Authors: Tom Knox
Tags: #Fiction, #Thrillers, #General, #Suspense, #Action & Adventure
It was the video, shot by surveillance officer Kilo 1 two minutes ago. The quality was excellent, the zoom precise, the face clearly pictured – the same face as in all the photos Ibsen had seen over the last few urgent hours. This was their man: Tony Ritter.
‘Team K,’ he said firmly and clearly, into his radio. ‘You are good to go. Surveil and pursue. Follow but do not apprehend.’
The DCI motioned to his driver: go that way, very slowly.
Their car was a good three hundred yards behind the surveillance officers, who were on foot. Their duet of reports buzzed over Ibsen’s radio.
‘Suspect X walking quickly up Goswell Road.’
‘Turning right, into Clerkenwell.’
‘Walking fast, very fast.’
‘I can see him stopping, looking at something in his hand—’
Ibsen intervened. ‘What? What’s in his hand?’
A defiant pause. What was going on?
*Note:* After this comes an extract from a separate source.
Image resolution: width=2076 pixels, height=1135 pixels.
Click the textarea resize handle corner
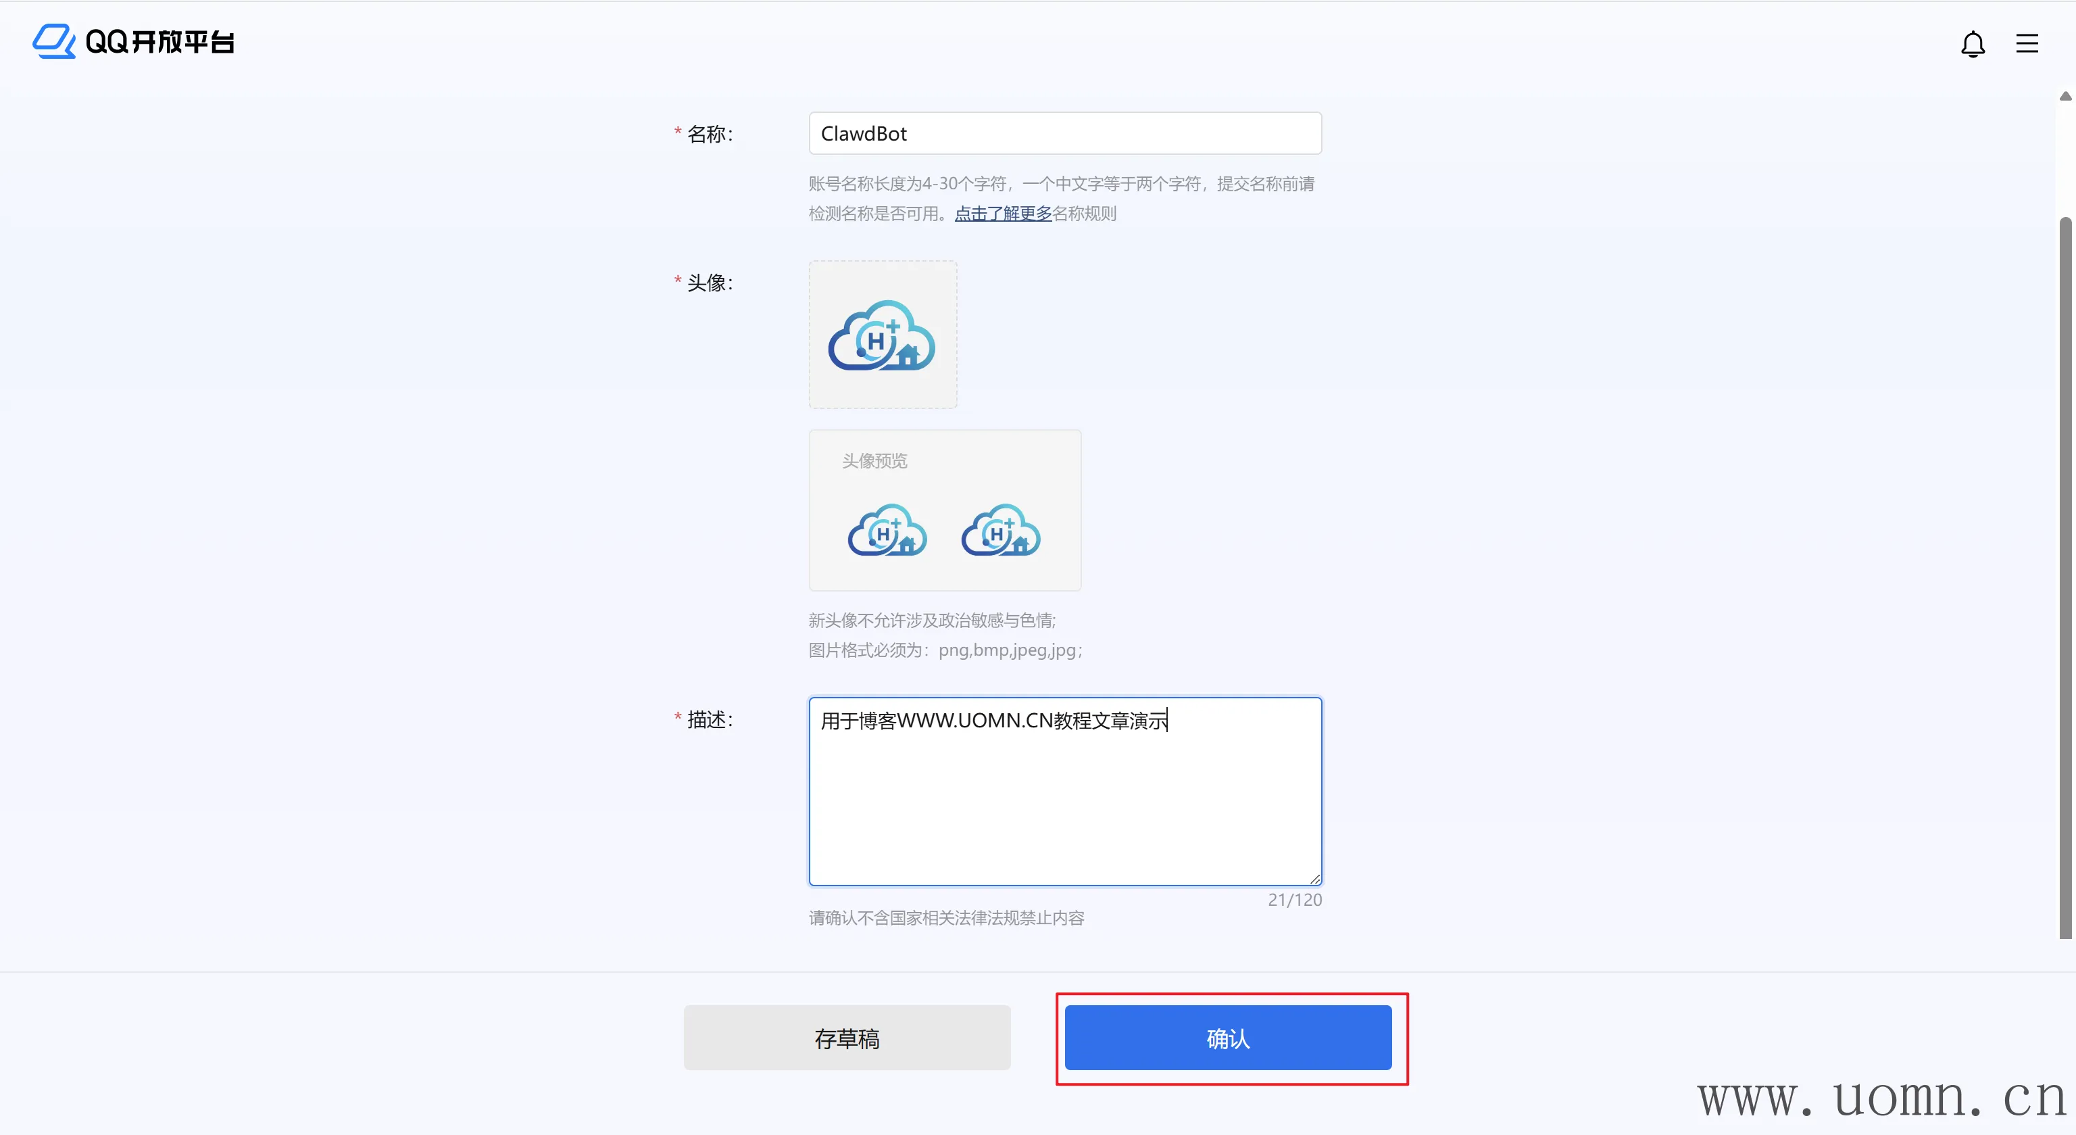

Ibsen cursed the lack of time to get a proper surveillance team, to call in more officers, to put a GPS on Ritter’s person, somehow; this was fly-by-your-seat police work, with a potentially very dangerous suspect, involved in some brutal ‘suicides’ that might not turn out to be suicides at all.
‘Samsung Zaf.’
‘What?’
‘He’s looking into a mobile, sir. Think he’s reading a map. He’s just standing by a bus stop on Clerkenwell Road.’
The pause returned. A third and fourth flake of snow settled on the windscreen; then more. Ibsen churned, mentally, what little else they knew of Antonio Ritter. He was a serious Californian villain, father Texan, mother Puerto Rican. He was linked to organized crime in Europe and elsewhere, people trafficking in particular. He had several convictions for violence. And he’d gone to ground recently after a stint in an LA jail.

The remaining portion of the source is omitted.